A Final Roundup of Tom Swifties!
February 4, 2010
The Week of Tom Swifties was a resounding success! At least if you define “success” as “Puns make us chuckle!”
(Tom Swifties — named after the titular character in a series of grandiloquently written novels, as pictured at right — are phrases in which a sentence spoken by “Tom” is paired with an adverbial pun). Here are a few more from me:
“I’m sorry I’ve ruined your balloon,” said Tom, punctually.
“I don’t see why my sentence needs a subject when it has TWO predicates,” Tom said, verbosely.
“I’m a huge fan of Paul Reubens,” Tom said, earnestly.
From contributor Eric:
“I can’t believe how easily Vincent fell for my Ponzi scheme!” said Tom convincingly.
“I have finally carved this stick down to just the right size,” said Tom wittily.
Here is a roundup of the best ones posted in the comments:
- “There’s something rotten in the state of Denmark,” Tom said disdainfully.
- Galen Brown
“I was so excited to hear about your Swifty Bee,” Tom buzzed.
- Calvin Cato
“I’ve always preferred blunt instruments to firearms,” Tom said bashfully.
- Camilo North
“I am not exactly subtle when it comes to my love of French legumes,” Tom said overtly.
- Matt Penn
“My favorite figure of speech is ‘money is the square root of all evil,’” Tom said irrationally.
- Dan Toma
And actually, I’m just going to re-post this whole damn submission from J.D. Finch:
- “It’s so nice to see Minnie, Mickey and Donald here,” said Tom goofily.
“That’s the last time I’ll listen to a damn thing that Bader Ginsburg woman says,” said Tom ruthlessly.
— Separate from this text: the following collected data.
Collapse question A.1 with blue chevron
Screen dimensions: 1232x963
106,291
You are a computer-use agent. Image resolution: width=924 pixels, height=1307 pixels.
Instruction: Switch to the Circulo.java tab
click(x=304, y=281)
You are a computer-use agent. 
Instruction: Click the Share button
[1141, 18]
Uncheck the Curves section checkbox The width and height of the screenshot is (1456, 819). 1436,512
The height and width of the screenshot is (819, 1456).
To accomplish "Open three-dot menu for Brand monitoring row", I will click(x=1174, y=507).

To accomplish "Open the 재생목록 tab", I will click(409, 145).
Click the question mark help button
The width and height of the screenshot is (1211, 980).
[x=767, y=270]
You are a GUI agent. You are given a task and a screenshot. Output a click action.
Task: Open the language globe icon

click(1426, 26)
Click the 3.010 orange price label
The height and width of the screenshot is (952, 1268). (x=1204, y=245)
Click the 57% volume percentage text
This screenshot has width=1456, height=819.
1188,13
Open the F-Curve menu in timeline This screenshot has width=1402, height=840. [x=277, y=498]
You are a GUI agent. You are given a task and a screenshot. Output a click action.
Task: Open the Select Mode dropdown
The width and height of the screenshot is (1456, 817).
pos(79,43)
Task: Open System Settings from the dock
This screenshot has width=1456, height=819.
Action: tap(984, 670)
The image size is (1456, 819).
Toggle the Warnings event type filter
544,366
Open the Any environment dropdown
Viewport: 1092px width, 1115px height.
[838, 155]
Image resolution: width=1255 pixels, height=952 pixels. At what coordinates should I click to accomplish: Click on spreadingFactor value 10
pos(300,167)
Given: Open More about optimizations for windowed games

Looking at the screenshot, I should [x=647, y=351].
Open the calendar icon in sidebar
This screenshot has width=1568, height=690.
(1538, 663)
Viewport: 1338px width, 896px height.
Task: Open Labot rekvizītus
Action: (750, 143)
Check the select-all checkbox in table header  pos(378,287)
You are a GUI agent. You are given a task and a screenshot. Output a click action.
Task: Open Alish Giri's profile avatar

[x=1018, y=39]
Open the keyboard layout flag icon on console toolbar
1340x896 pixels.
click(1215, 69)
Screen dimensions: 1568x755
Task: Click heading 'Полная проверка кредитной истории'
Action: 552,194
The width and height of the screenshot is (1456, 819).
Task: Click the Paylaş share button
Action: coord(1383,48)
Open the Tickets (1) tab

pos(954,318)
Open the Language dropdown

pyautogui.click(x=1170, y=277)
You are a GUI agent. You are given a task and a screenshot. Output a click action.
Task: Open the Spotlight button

“Wow, you’d think she would have accepted, seeing as how I was offering her a diamond as big as the Ritz,” said Tom cuttingly.
“OK, so here’s the thing. It’s a great game and all, but I think that the competion really gets to people and I have seen friendships end because of it. I’m not saying it happened to me, don’t get me wrong, I just wanted to let you know where I stand so we’re on the same page about Scrabble, OK?” said Tom wordily.
“There’s no doubt about it, the murder weapon is this pick,” said Tom icily.
“I just took a Jack London book out of the library,” said Tom doggedly.
“I think I’ll put some nudie pics up on this bulletin board,” said Tom tackily.
“J.D. Salinger is dead,” said Tom wryly.
“Yes, I use Viagra. Why do you ask?” said Tom stiffly.
Comments
“Look at all the prisoners lined up single-file!” said Tom, consequentially.